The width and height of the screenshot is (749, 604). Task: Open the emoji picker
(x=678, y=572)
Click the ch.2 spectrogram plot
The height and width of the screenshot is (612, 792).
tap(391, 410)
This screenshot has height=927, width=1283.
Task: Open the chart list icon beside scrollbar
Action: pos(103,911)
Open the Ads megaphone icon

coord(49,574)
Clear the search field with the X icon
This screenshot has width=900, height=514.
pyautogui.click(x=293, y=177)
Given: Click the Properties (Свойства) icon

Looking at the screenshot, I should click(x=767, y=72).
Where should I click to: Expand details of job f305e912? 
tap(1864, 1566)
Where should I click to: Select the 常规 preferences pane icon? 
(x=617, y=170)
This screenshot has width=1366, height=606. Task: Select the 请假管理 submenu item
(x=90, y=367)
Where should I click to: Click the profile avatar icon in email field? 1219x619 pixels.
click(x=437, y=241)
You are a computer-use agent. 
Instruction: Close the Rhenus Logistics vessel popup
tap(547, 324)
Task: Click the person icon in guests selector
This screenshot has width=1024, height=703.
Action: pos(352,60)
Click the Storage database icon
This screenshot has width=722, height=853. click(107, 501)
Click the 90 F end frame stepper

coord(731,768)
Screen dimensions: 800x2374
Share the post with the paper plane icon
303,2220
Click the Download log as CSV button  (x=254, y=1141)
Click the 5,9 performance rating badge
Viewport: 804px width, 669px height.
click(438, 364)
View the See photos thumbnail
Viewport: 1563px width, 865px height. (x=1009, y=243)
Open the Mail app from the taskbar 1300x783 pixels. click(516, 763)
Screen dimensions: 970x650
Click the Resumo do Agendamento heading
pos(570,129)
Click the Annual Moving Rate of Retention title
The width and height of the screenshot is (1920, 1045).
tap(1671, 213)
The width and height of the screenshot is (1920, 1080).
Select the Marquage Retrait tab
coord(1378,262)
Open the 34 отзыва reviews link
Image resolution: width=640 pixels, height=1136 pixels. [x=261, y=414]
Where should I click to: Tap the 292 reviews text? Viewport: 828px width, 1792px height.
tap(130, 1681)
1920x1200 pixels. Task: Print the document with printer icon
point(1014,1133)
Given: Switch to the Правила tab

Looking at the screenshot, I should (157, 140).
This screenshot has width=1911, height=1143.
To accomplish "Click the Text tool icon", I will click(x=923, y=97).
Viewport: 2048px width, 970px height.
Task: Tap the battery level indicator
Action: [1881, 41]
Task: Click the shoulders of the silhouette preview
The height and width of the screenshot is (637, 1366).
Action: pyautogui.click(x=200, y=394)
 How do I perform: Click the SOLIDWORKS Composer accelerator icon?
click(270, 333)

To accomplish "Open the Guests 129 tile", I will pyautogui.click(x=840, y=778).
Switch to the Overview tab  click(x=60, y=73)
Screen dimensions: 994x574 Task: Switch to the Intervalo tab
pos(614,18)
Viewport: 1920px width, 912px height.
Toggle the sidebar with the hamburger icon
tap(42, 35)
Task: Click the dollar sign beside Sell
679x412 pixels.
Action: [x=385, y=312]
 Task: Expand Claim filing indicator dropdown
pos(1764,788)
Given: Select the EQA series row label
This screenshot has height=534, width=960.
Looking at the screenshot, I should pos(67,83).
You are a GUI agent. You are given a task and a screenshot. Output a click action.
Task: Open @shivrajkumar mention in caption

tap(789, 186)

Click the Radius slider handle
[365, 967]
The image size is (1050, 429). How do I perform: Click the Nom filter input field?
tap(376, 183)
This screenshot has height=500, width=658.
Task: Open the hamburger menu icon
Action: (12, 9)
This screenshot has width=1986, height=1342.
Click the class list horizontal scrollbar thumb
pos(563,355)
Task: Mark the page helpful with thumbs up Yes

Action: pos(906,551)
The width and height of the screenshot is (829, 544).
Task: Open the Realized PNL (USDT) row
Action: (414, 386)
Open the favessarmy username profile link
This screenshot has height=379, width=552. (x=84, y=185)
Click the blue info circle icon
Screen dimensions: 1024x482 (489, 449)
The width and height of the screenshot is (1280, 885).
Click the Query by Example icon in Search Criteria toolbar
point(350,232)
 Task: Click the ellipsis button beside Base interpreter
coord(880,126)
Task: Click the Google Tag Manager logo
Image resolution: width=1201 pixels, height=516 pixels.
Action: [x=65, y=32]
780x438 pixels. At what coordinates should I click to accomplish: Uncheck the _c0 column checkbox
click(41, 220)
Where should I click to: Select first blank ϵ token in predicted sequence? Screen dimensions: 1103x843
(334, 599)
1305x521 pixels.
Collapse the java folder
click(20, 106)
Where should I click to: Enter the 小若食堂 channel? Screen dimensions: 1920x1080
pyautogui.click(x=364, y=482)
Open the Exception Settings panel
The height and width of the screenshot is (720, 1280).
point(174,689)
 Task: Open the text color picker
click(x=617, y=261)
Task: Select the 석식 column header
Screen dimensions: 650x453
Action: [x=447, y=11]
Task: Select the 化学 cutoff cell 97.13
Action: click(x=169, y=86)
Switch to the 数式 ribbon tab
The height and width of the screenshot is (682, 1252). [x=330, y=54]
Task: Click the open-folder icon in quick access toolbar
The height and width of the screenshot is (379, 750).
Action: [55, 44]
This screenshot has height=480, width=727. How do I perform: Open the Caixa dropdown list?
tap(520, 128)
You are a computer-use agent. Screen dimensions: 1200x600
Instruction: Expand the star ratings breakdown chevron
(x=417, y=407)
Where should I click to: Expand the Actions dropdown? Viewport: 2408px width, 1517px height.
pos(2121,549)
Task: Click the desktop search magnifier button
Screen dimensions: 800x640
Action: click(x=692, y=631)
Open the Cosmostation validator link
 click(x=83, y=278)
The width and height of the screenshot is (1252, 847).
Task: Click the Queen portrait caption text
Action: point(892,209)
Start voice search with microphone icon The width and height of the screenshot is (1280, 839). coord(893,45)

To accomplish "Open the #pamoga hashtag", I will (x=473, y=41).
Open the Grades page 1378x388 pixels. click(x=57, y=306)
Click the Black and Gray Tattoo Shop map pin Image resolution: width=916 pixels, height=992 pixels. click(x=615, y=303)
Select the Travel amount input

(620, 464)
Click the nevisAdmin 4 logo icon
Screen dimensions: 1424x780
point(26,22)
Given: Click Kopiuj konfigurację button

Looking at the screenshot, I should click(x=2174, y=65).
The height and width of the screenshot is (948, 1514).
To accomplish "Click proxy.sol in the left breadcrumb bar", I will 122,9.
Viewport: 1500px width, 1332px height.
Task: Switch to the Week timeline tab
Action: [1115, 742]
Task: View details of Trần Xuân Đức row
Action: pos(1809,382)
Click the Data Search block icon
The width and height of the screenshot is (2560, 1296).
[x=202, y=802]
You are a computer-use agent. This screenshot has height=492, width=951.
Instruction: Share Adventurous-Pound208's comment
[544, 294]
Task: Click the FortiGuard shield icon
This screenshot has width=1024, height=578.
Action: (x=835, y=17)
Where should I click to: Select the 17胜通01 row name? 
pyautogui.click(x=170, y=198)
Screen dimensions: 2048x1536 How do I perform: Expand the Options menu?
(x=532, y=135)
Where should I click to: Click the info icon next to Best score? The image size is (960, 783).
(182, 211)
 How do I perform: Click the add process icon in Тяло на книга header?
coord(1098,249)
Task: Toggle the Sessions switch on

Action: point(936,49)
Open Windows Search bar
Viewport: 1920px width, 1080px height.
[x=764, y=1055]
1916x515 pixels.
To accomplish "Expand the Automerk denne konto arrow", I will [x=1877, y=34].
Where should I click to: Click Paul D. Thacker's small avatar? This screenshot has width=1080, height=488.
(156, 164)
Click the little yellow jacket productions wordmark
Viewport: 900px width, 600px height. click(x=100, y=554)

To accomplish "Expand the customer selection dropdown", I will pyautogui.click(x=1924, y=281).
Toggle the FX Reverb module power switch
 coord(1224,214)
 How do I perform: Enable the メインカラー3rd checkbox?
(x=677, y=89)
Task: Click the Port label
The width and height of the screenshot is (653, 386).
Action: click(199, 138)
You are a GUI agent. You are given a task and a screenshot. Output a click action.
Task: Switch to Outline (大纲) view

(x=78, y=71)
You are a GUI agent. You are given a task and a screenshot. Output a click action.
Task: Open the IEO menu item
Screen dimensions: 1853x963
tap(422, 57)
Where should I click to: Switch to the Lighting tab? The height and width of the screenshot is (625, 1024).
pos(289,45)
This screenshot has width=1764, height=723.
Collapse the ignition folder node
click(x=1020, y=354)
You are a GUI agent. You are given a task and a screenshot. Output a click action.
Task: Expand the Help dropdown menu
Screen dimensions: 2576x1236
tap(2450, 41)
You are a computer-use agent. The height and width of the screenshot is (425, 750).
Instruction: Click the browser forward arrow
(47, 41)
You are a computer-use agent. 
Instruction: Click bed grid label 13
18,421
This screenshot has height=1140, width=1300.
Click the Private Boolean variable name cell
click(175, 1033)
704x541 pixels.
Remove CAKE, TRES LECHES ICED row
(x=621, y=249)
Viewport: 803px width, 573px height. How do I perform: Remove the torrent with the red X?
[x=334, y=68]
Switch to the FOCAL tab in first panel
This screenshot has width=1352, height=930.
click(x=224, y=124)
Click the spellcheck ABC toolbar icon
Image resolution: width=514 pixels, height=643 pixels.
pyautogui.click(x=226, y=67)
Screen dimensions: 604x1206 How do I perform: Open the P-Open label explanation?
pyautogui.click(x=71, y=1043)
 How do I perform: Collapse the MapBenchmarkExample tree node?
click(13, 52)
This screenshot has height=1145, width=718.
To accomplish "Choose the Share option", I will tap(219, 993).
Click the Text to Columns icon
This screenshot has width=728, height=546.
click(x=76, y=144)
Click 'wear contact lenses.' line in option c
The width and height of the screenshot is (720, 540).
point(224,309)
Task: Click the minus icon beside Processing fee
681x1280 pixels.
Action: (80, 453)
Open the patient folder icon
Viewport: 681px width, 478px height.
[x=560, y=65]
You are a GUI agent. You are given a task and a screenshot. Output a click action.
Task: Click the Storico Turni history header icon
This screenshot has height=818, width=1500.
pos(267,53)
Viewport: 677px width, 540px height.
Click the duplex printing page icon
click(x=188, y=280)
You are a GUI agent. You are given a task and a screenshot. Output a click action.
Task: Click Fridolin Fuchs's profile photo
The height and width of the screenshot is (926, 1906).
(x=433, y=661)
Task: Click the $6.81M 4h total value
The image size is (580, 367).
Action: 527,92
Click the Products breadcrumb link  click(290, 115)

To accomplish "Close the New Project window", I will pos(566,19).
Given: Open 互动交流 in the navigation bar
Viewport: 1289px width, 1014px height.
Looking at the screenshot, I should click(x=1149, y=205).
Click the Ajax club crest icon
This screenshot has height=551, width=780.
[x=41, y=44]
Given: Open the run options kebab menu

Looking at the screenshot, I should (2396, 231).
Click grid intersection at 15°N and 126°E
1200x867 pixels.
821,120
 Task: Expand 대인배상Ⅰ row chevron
####################
◆ YOUR GOAL
Reproduce the records above word for word, starting at the line that contains "Task: Click the shoulders" and stopping after the line that contains "Action: (414, 386)".

◆ ANSWER FOR THE TASK
Task: Click the shoulders of the silhouette preview
The height and width of the screenshot is (637, 1366).
Action: pyautogui.click(x=200, y=394)
 How do I perform: Click the SOLIDWORKS Composer accelerator icon?
click(270, 333)

To accomplish "Open the Guests 129 tile", I will pyautogui.click(x=840, y=778).
Switch to the Overview tab  click(x=60, y=73)
Screen dimensions: 994x574 Task: Switch to the Intervalo tab
pos(614,18)
Viewport: 1920px width, 912px height.
Toggle the sidebar with the hamburger icon
tap(42, 35)
Task: Click the dollar sign beside Sell
679x412 pixels.
Action: [x=385, y=312]
 Task: Expand Claim filing indicator dropdown
pos(1764,788)
Given: Select the EQA series row label
This screenshot has height=534, width=960.
Looking at the screenshot, I should pos(67,83).
You are a GUI agent. You are given a task and a screenshot. Output a click action.
Task: Open @shivrajkumar mention in caption

tap(789, 186)

Click the Radius slider handle
[365, 967]
The image size is (1050, 429). How do I perform: Click the Nom filter input field?
tap(376, 183)
This screenshot has height=500, width=658.
Task: Open the hamburger menu icon
Action: (12, 9)
This screenshot has width=1986, height=1342.
Click the class list horizontal scrollbar thumb
pos(563,355)
Task: Mark the page helpful with thumbs up Yes

Action: pos(906,551)
The width and height of the screenshot is (829, 544).
Task: Open the Realized PNL (USDT) row
Action: (414, 386)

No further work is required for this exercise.